Sight and Sound - CVPR 2018

In recent years, there have been many advances in learning from visual and auditory data. While traditionally these modalities have been studied in isolation, researchers have increasingly been creating algorithms that learn from both modalities. This has produced many exciting developments in automatic lip-reading, multi-modal representation learning, and audio-visual action recognition.

Since pretty much every video has an audio track, the prospect of learning from paired audio-visual data — either with new forms of unsupervised learning, or by simply incorporating sound data into existing vision algorithms — is intuitively appealing, and this workshop will cover recent advances in this direction. But it will also touch on higher-level questions, such as what information sound conveys that vision doesn't, the merits of sound versus other "supplemental" modalities such as text and depth, and the relationship between visual motion and sound. We'll also discuss how these techniques are being used to create new audio-visual applications, such as in the fields of speech processing and video editing.

What the task requires: According to the workshop page, which two fields are given as examples where new audio-visual applications are being created?

Material provided:
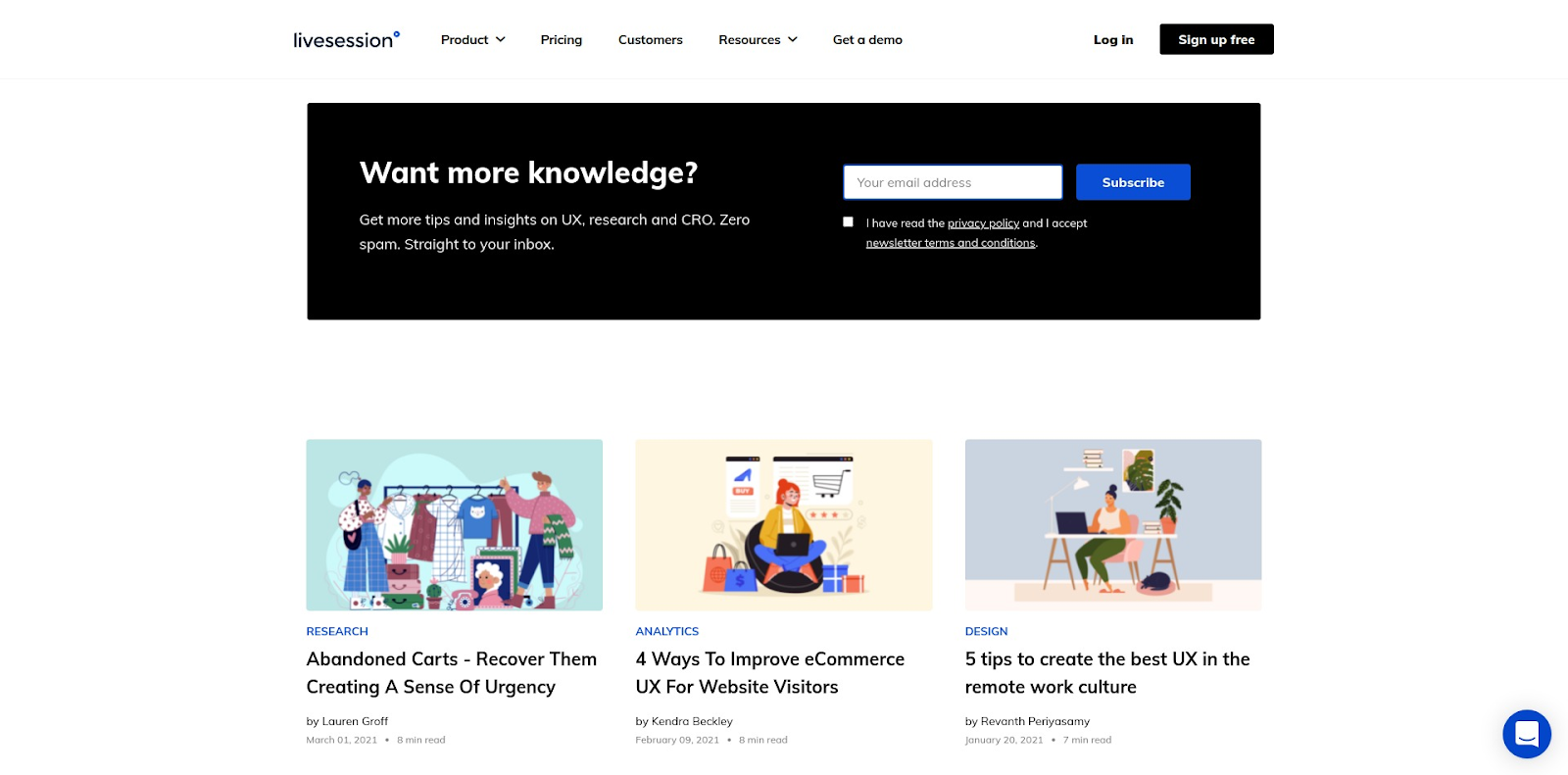
Task: Open the Pricing page
Action: (561, 40)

Exercise response: Speech processing and video editing.